Riots in England, elephant rampages, “Death in a Box” and mourning

An Elephant Crackup? – New York Times.

Reading about the riots in England today (particularly this piece by Glenn Greenwald), reminded me of this 2006 article from the New York Times about juvenile elephants rampaging across continents, raping, murdering, and mourning. The story of the elephants affected me so deeply when I read it in 2006 that it ended up in one of my poems, “In Danger of Being Lost,” which was published in my chapbook, Dream of Water:

“murderers from the beginning,”
we understood the incessant noise of negative energy:
how whales were killed by sonar,
or the destructive power of the ocean’s dark sounds

the impossibility of crossing the horizon
was considered and rejected

the evidence was clear:
we were driving them mad across the sea-
like savannah, pachyderms raped and murdered,
stamped the earth with their massive
soles sending out word, burying the dead
marking the bones and standing ground,

(there was little time
for “normalizing” interactions)

we held together
false notions of domination and revenge
how could we reject
the intimations of the one, singular Belief?

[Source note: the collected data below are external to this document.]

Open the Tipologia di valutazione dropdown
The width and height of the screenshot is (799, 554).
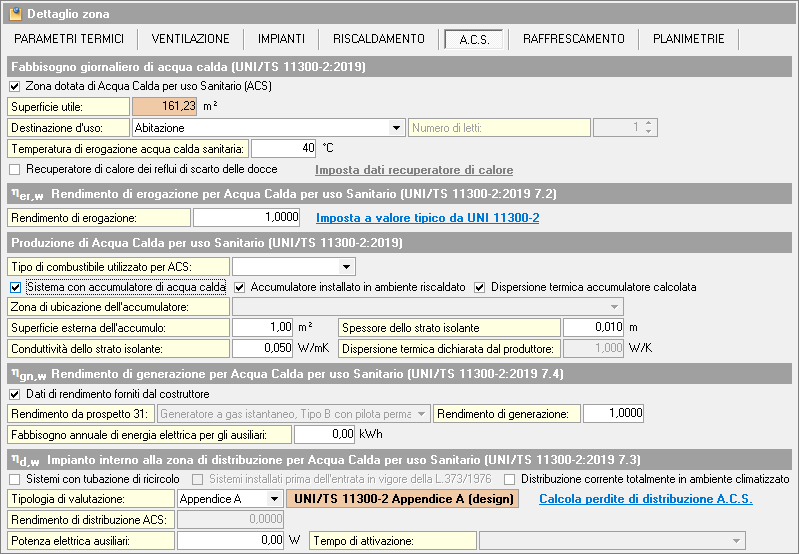pyautogui.click(x=273, y=499)
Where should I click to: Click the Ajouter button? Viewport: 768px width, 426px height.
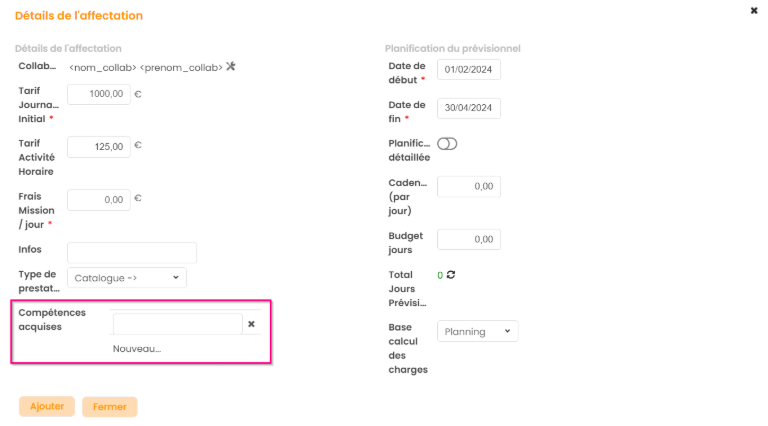click(x=47, y=406)
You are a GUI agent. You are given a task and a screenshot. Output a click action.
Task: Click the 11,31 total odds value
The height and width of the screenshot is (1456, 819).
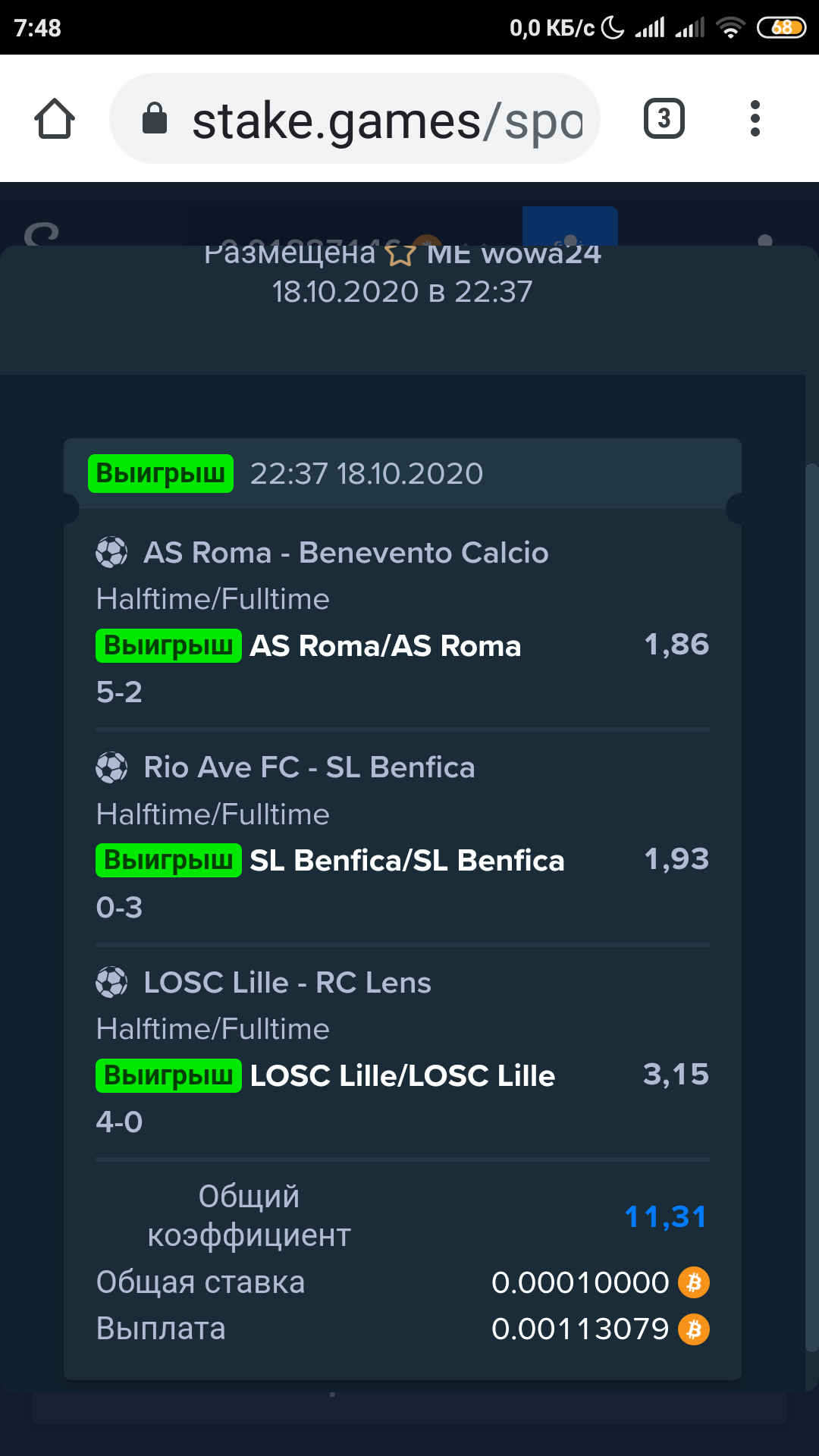pos(666,1217)
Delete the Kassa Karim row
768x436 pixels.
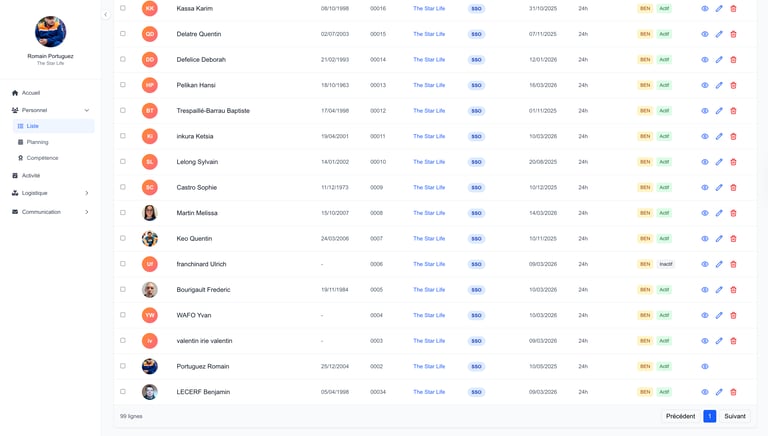click(733, 9)
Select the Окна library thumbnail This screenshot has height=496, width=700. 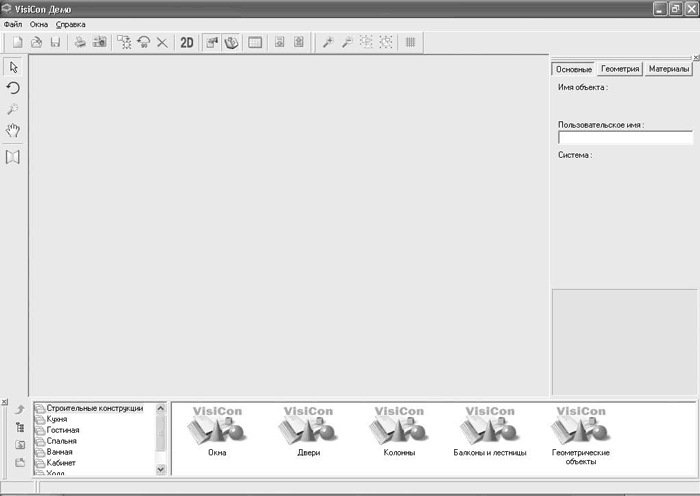(217, 431)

(we lit offerings on fire, fanned the flames
with our naked hands)

please understand:
we lost count of the days
we could no longer see
what we’d left behind

What I didn’t include in the poem (but will perhaps end up in another) was this striking image from the end of the article:

As Nelson Okello and I sat waiting for the matriarch and her calf to pass, he mentioned to me an odd little detail about the killing two months earlier of the man from the village of Katwe, something that, the more I thought about it, seemed to capture this particularly fraught moment we’ve arrived at with the elephants. Okello said that after the man’s killing, the elephant herd buried him as it would one of its own, carefully covering the body with earth and brush and then standing vigil over it.

Here were elephants, stripped of their community by human exploitation and intrusion, who had murdered a man and buried him as if he were one of their own murdered by us, mourning the dead even as they were the murderers. The profound sadness concerning the entire event is palpable. The sadness that led to the rampage and then the murder; the sadness of living with the murder; the sadness of mourning the dead (and the dead way of life that they’d suffered).

Earlier today I read a powerful personal essay by Scott Johnson, a war correspondent who has spent the past decade covering our wars (murders? rampages?) in Afghanistan and Iraq:

When the marines kill, they do so rigorously and their prey falls unceremoniously. They lie in the sewage-filled gutters that bisect the neighborhood in thin green canals. They fall in doorways and stay there, slumped like drunks. If they pop around a corner the marines mow them down. They lop them off, like buds. Now, there is a spatter of rifle fire, a madman banging two steel pans in another man’s ear. In the streets their comrades pull them back from the fire line, away from us. They vanish.

Underneath me the prospect of death is alive. It is a marine. I don’t know his name. His feet are smashed and broken. The other marines have taken off his boots. His teeth are broken and blood seeps from his lips.

The essay must be read in its entirety, as it outlines this man’s emotional fracturing in the face of so much death and fear of death. I can’t do the essay justice, but I can say that once we question what is motivating us to be angry or aggressive, it seems we often find fear and an overwhelming sense of loss. Perhaps this loss needs to be mourned and attended to.